Towards an Internet-Scale XML Dissemination Service
Diao, Rizvi, Franklin
publish/subscribe pub/sub xml routing dissemination
@article{diao:vldb-2004,
title={Towards an {Internet}-Scale {XML} Dissemination Service},
author={Diao, Y. and Rizvi, S. and Franklin, M.J.},
journal={International Conference on Very Large Databases},
pages={612--623},
year={2004}
}
From old notes:
Towards an Internet-Scale XML Dissemination Service. Diao, Rizvi, Franklin. VLDB 2004.
This paper presents a distributed publish/subscribe system based on XML messages and querying. The expressiveness supported by the XPath based query language and engine is fairly expressive, particularly as compared to most publish/subscribe engines. Much of the paper focuses on optimizing evaluation of XML messages such that as much work as possible may be shared between router components as well as queries. It also includes a scheme for propagating query generalization and aggregations up a broadcast tree to minimize downstream traffic.
The paper neither focuses on nor provides definite notes on construction of the underlying broadcast tree. Data source and user linking is discussed, but not how the router overlay is created. This is arguably outside the scope of this paper, but is an important component of such a system. In the absence of other evidence, the assumptions here seem to lean toward a fairly static and managed, infrastructure-type environment.
A scheme is presented for attaching data sources and users, as opposed to routers. However, the given scheme is fairly centralized. Although this service is handling less traffic than the message routers, in a truly Internet-scale system, it could still be substantial. This is particularly true if users and data sources are frequently connecting and disconnecting, which is quite likely for many applications of interest (e.g. users reading/monitoring streams during work breaks). Registration is also a single point of failure.
Although it is not discussed, it seems possible that there could be redundant/alternate registration services around the network. Given the current decision making on attaching sources and users, as discussed in the next several points, these decisions do not need to be coordinated. The major factor that might have to be coordinated is load balancing across the system, but this is not currently addressed at all. Coordination of ID ranges could be done a priori. It might therefore be straightforward to introduce multiple, fairly autonomous registration points into the network.
The decision making in attaching sources and users to the network also seems somewhat simplistic. Sources are assigned to routers based on data rates, router bandwidth, and topological distance. This assignment happens once, when the source joins, and is based on advertised data rates and bandwidth. Changes in the system as well as malicious or simply incorrect advertisements might have significant effects on the system. It's also not clear how (network) topological distance is determined. Similarly, it's not clear how criteria for users, such as general location in the routing fabric, is determined.
A good bit of time is also spent on techniques for aggregating user queries and partitioning them across the router fabric. This is a centralized process in this paper. That introduces another single point of failure, a heavily loaded service, and hinders the system's ability to adapt to changing requests and network environments.
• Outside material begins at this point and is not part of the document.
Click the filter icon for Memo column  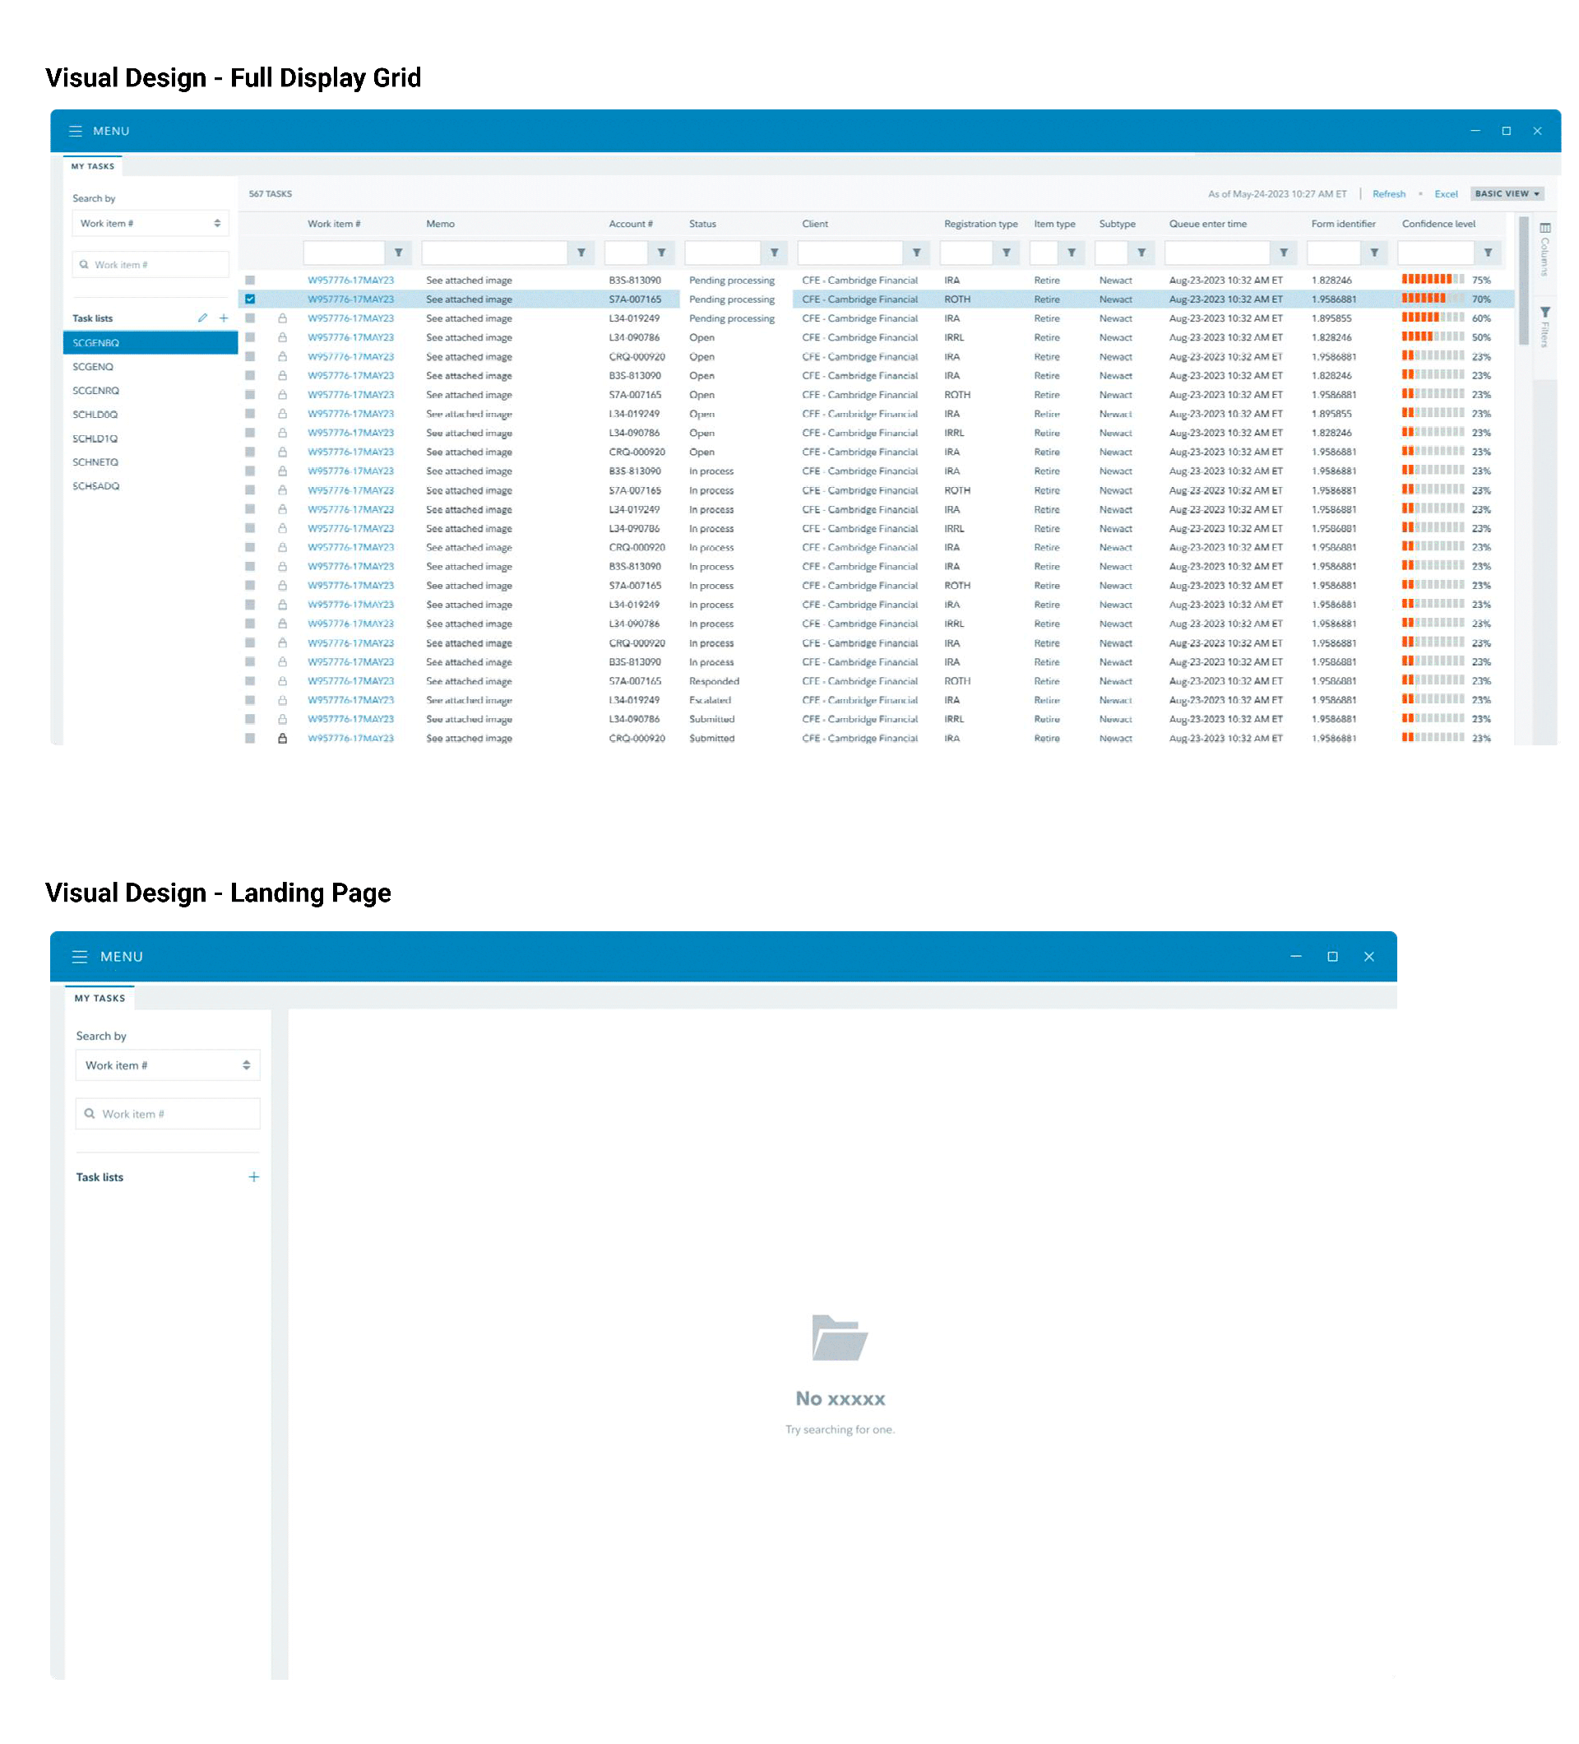[x=582, y=253]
However, it is singled out as future work to be followed up on.
Another issue that doesn't seem to be addressed by either the partitioning or registration schemes is the "Britney Spears" effect. Partioning is based solely on the queries and data schemas, without taking into account network and processor load balancing issues. Registration is noted as taking into account available bandwidth and topology, not load. Although it may use a source's published data rate and routers' published bandwidth capacities when a source is incorporated, but this does not consider its effect on that region of the network, nor the user demands placed upon that flow. Nothing is presented to specifically spread the work for large data sources & queries across the system.